The Snowmen of Forochel are a strange, unfriendly people, remnant of the Forodwaith, Men of far-off days, accustomed to the bitter colds of the realm of Morgoth. Indeed those colds linger still in that region, though they lie hardly more than a hundred leagues north of the Shire.
–Appendix A, The Lord of the Rings
Forodwaith is a (seemingly) endless ice desert that forms the north end of the known world of Middle-earth. No plants grow here, nor do any mobs spawn. There is little reason to live here, other than to escape all the other people of Middle-earth. It is one of the few places that never gets invaded, nor do thieves ever visit here. But be warned: remember to bring fur armour, or you'll undoubtedly freeze to death! Upon entering this biome, you will receive the achievement "Everlasting Chill".
If you are looking for great danger, yet great reward, travel the land to seek out The Pits for a special adventure. But be warned, no one has ever returned from the Pits alive...
Other than the Pits, which always spawn in the same place, there are no other spawning structures.
There are two fixed waypoints in this region: Cape of Forochel and South Forochel. These mark the area around the Icebay of Forochel, where the free people of the Lossoth are said to dwell.

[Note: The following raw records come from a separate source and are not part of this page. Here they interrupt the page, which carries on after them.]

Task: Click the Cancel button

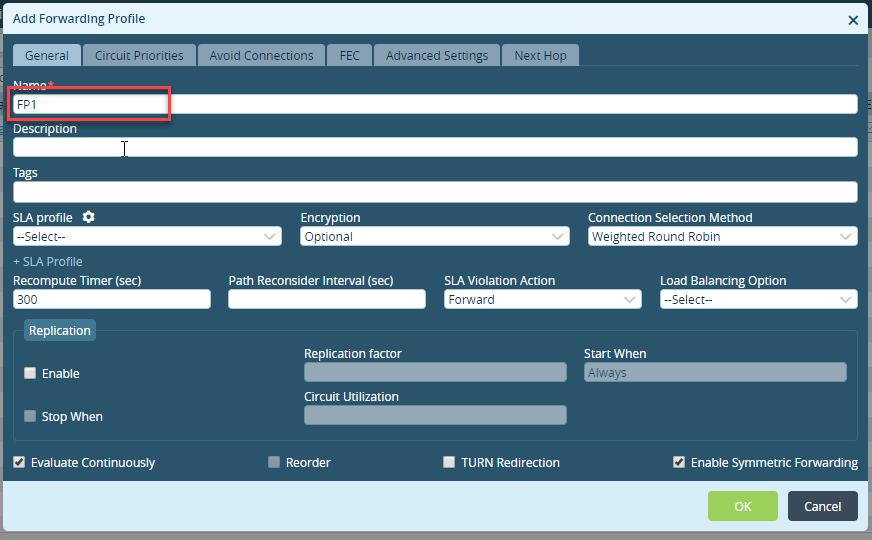Action: 823,506
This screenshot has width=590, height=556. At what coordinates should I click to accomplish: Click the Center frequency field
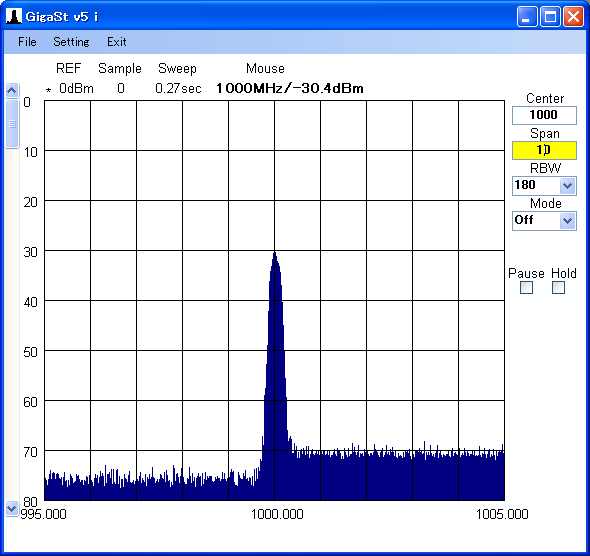tap(544, 115)
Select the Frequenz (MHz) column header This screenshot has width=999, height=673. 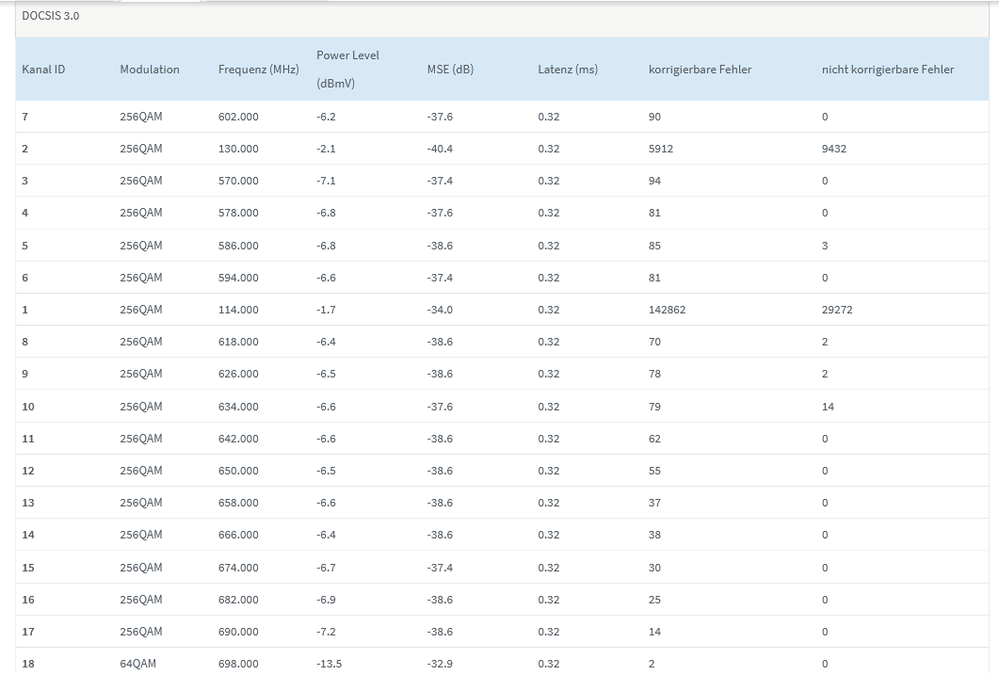(x=258, y=70)
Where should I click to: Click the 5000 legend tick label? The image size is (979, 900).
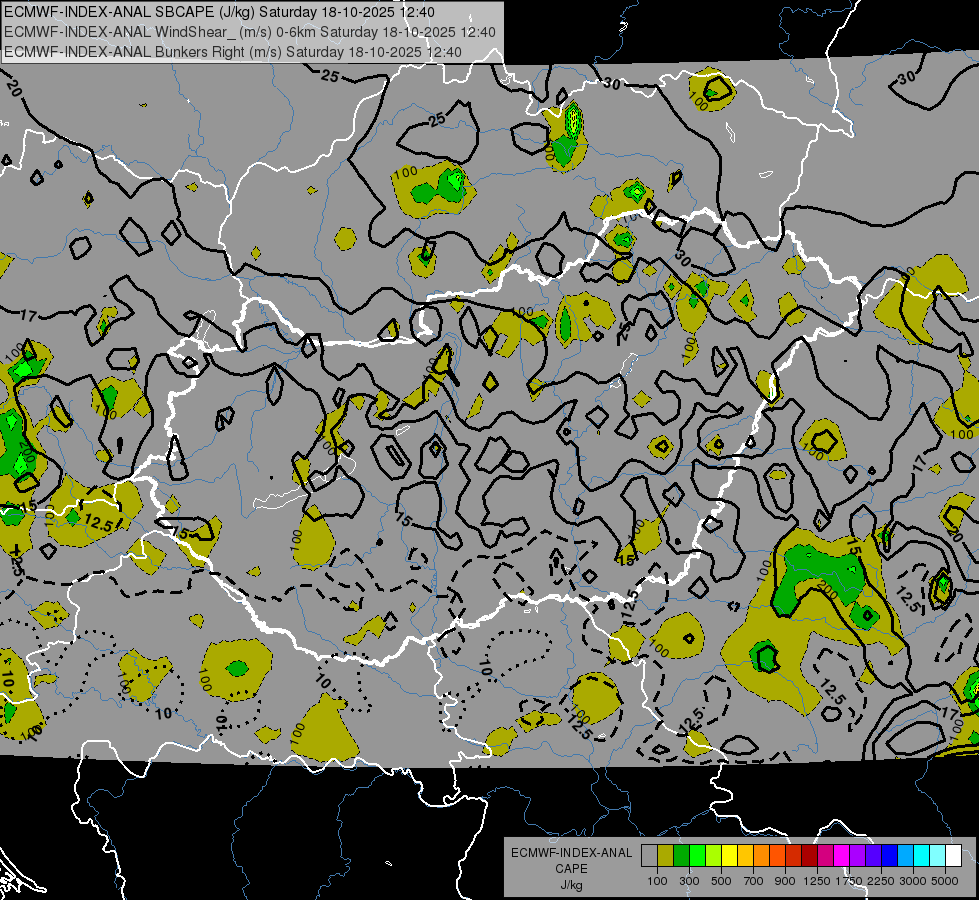(945, 881)
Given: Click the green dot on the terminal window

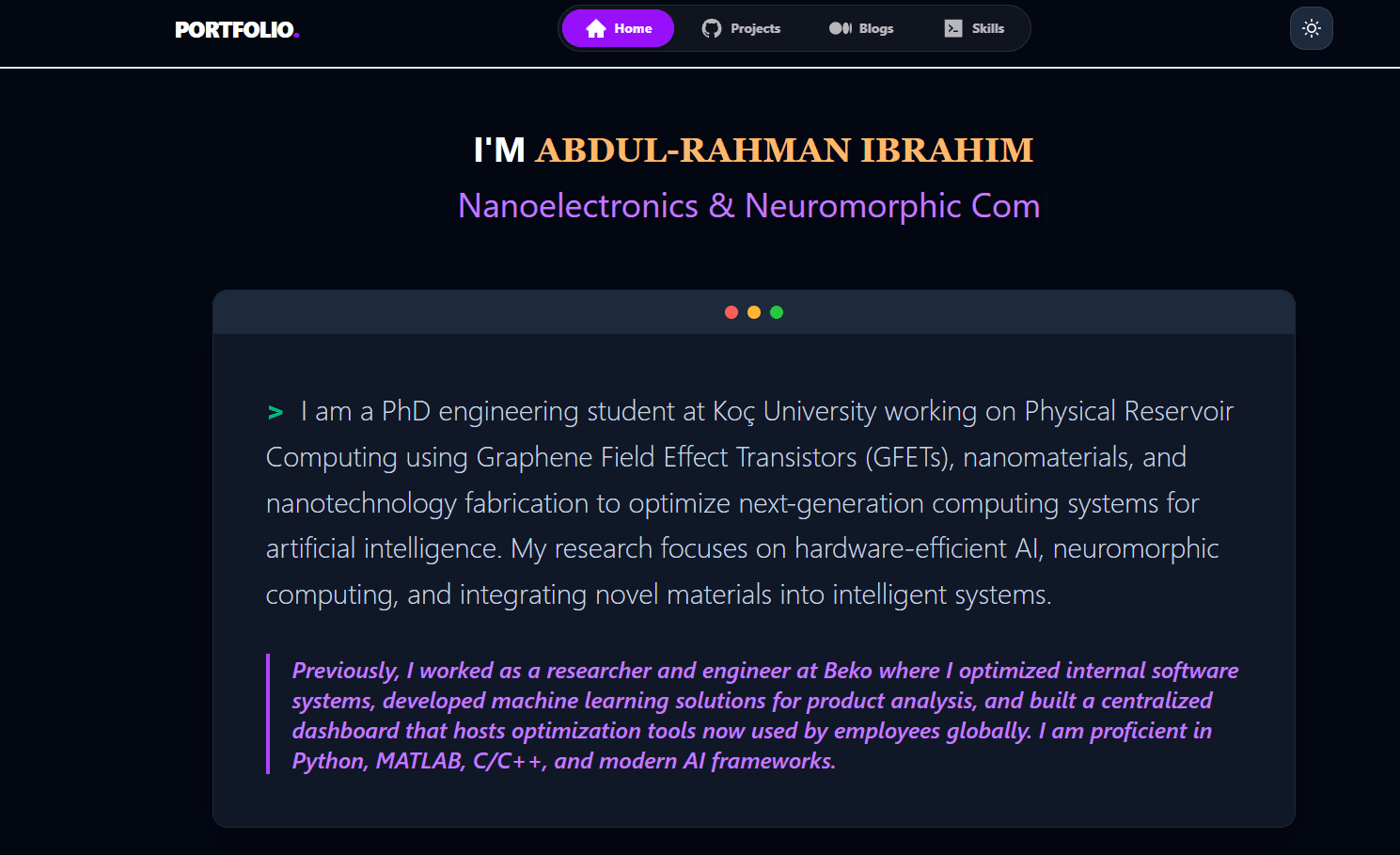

Entering the Northlands will unlock the waypoints in Forodwaith. As such, Withered Heath is part of the FORODWAITH waypoint group.
The coastline of Forodwaith is rocky and jagged, geographically comparable to the coasts of Lindon and Far Harad. The sea along the shores is chilled and mostly frozen all over. The more south one travels, the less the sea surface is covered in ice though, and south of Cape Forochel, the ice coverage is quite limited, allowing for seafaring and fishing in the area.
This is another main biome of Forodwaith, featuring iced-over mountains. Most likely remnants of the Iron Mountains.
This is a sub-biome of the Mountains and generated randomly in the Mountains. The glaciers are elevated icy plains. Solid rock can only be found several blocks below the surface.
There are no variants on the standard biome other than the sub-biomes described above. Noteworthy though, are the fields of ice stalactites that randomly generate in the area.
When staying in Forodwaith, the player can get the frost effect, which blends the screen in white for a short time and deals one damage (a half heart) to the player every 20 seconds. This will only occur when you are standing out in the open near no light sources or if you are in water.
There are several ways to help prevent this damage, however: staying near a light source (torch, furnace, etc.), getting underground, wearing armour made of leather, or, even better, Fur Armour, will help minimize the damage caused by the cold.
You won't find any inhabited structures in this realm. Yet, there are ruins scattered about in this desolate land. Incidentally, one may stumble upon ruined houses or stone ruins, witnessing the stories of people who once travelled here or may have even attempted to establish more permanent settlements.
The Pits of Utumno
In a suspicious looking valley in the Forodwaith, there is a tall structure made of bricks long frozen from the eternal cold of the land. Inside there is a pit that one can jump into. The Pits lead down, down, down into the deeps of the world, deeper than the deepest mines of the Dwarves, into the dimension of Utumno. But do not come unprepared, for there is only one way out.
No creature is hardy enough to survive the brutal cold of the High North. However, on very rare occasions, Snow-trolls can be found, at night or in caves with enough headroom.
In Renewed, polar bears spawn in Forodwaith, though at a much lower rate than in snowy vanilla biomes.
Forodwaith is an empty and boring place and no faction is interested to conquer this land... maybe except Angmar. What interest Angmar would have to conquer a frozen wasteland? Only Mevans knows.
The only vegetation hardy enough to thrive in the harsh climate of this land is the Weirwood Tree. These are a rare and of unknown origin. Rumour has it there is more to these trees than meets the eye.
The anglo-saxon is-rune ᛁ (= letter I) means "ice". Tolkien used those ᚱᚢᚾᛖᛋ for some texts in the initial drafts of "The Lord of the Rings", later on, he replaced them by cirth runes.
ᛁ Ice is very cold and immeasurably slippery; it glistens as clear as glass and most like to gems; it is a floor wrought by the frost, fair to look upon.